- Material provided
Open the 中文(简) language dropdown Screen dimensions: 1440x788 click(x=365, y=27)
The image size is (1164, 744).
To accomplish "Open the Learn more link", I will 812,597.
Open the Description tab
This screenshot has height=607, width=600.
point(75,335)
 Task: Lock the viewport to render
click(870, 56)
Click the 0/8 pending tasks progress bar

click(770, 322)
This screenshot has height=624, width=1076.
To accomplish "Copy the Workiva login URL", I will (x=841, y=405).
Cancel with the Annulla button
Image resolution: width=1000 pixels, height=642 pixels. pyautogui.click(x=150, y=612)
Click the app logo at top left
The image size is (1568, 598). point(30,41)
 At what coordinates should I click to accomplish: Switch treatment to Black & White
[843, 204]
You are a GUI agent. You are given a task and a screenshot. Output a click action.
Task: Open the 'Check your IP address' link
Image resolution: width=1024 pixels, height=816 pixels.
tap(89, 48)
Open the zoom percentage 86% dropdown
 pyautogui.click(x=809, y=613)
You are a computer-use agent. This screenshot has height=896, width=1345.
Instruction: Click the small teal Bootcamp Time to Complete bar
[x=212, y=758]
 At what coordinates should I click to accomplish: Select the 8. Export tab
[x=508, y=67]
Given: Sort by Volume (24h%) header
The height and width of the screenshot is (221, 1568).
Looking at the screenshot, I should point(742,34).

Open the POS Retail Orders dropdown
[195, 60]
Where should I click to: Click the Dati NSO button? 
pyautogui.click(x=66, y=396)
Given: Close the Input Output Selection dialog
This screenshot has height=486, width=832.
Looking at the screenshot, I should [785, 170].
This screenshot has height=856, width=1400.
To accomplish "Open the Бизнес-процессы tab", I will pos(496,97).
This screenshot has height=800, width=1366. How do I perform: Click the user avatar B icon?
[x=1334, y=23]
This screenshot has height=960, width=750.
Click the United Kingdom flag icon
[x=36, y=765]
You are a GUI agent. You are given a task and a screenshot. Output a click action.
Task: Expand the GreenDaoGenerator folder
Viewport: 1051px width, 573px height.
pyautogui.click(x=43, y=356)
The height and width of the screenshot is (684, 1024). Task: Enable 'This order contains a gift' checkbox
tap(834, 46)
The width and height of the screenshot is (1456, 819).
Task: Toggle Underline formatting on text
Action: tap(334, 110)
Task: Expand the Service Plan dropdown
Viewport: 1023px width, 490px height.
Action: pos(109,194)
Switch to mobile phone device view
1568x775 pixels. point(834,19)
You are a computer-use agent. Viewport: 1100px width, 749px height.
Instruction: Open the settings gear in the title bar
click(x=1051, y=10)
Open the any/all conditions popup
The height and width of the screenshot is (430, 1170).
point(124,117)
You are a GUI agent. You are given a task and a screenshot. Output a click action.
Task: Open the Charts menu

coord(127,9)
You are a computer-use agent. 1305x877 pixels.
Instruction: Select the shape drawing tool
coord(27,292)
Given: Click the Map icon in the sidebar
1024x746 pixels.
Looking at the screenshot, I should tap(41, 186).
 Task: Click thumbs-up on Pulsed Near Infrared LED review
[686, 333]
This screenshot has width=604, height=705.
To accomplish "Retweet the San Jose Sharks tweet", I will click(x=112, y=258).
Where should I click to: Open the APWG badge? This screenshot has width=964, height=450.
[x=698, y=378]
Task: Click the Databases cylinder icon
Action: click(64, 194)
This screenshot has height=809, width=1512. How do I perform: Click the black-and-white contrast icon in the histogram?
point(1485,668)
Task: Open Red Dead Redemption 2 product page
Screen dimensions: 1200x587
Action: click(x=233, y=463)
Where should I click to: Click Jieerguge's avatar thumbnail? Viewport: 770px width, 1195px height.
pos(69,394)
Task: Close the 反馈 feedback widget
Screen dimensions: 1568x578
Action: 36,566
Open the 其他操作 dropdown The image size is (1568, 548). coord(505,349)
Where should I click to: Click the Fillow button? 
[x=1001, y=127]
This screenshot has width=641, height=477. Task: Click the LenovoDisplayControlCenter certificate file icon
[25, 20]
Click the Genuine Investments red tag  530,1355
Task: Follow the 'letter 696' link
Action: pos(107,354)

- Problem statement
In the listing, return each line containing the string "computer".

- Solution to the problem
You are a computer-use agent. This screenshot has height=896, width=1345.
You are a computer-use agent. Viewport: 1100px width, 749px height.
You are a computer-use agent. 1305x877 pixels.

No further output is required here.